I had the most pleasant dream last night – about a dear old friend in which we did all those things that fill you with delight and desire in the beginning of a new romance – transforming mundane activities like grocery shopping or going to the movies into little scenes of contentment and happiness. Into feelings that at last, AT LAST, you have found someone who fits you and into whose life you fit, like a glove. Nothing graphic – sorry Badger, just lovely and sweet and satisfying.
And then I woke up.
And immediately was filled with sadness – that I don’t believe in something like reincarnation, that I don’t get another go-round, another shuffle on this mortal coil, to be with this person who I know – I KNOW - could be so right for me in so many ways, to do things differently this time and not mess up so much and not misstep so often. I am currently reading Mary Roach’s funny and engrossing Spook: Science Tackles the Afterlife, a fitting follow-up to her funny and gross Stiff: The Curious Lives of Human Cadavers, and in it, so far, there is NOT a compelling case made for reincarnation, more’s the pity.
And then? I felt guilty and ungrateful. Ungrateful because I have three lovely and funny and smart and healthy children. Because I have a satisfying job that I love and at which I am very good. Because I have my health, and my dear brothers and my sweet sister-in-law, and some very good friends without whom I would be lost. Because I have a beautiful house, and plenty of delicious food to eat (some might argue too much, and I mourn the loss of fresh spinach, but nonetheless…), and nice neighbors, and a ready supply of chocolate and coffee, and lots of good books to read. Because I just BOUGHT A LAPTOP.
And I feel ungrateful that my marriage does not perhaps suffuse me with delight and desire in the way in which that person in my dream did. That at best it is a comfortable marriage in which we two very different people grow and develop separately and manage to rub along together as best we can and do ok. That we are excellent parents but perhaps not excellent spouses. We try, oh how we try and try, but H is not my best-fitted partner in oh so many ways. He knows it, and I know it, and we do the best we can anyway.

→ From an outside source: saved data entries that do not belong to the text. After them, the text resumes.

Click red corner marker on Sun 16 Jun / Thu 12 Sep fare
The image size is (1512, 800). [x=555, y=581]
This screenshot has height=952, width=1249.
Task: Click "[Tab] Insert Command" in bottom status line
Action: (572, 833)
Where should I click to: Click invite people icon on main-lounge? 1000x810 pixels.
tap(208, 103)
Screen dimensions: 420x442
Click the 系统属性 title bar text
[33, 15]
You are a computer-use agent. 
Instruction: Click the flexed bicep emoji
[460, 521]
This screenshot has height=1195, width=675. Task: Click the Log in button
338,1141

And then I read something like this:
Traditionally…marriage was a business relationship, designed for procreation and economic survival. It asked nothing more of its partners than stability, reliability and a day-to-day ability to get along. Recent generations added romantic love and sexual passion to the mix, followed by demands for equality after the resurgence of the feminist movement in the late 1960s. As our society placed new requirements on the institution of marriage without stripping away much of its historical functions, we responded by expecting our spouse -- one person -- to provide what in the past it had taken an entire village of people to give us.
In an article like this: Let’s Get It On.
And I feel much less ungrateful. I feel better. About myself, and my husband, and my workaday marriage. Because it rings so true. Because perhaps we are not MEANT to be each other’s end-all and be-all; perhaps we are doing the best we can in a situation into which we got ourselves and have decided to make as nice as possible because we have these three wonderful children who deserve two parents if at all possible, and you know, it isn’t bad, oh no, not at all. We are friendly enough, we accommodate the other, we love each other the way that many people married for almost twelve years do not. We are stubborn. We try to resolve our differences and take care of each other. And he is a good guy, and I try to be a good person, and we manage to rub along together as best we can and do ok. Mostly.***
But oh. The dream. The person in that dream. A dear and wonderful friend, with whom I have been friends for a long, long time. A friend the idea of whom is perhaps sweetened by his very unattainability. By the fact that I do not have to live with him, day in and day out, discussing finances and scheduling and work over the voices of shouting or fussing children. By the fact that because he is just a friend - and isn’t that a ridiculous expression – because he is just a friend, my weight or the fact that I can’t stand his mother or that I fed the children ice cream for snack simply does not matter. Much like those facts don’t matter to Gina in our deep and long-lasting and lovely friendship. There are no societal expectations placed upon friendship, as there are upon marriage.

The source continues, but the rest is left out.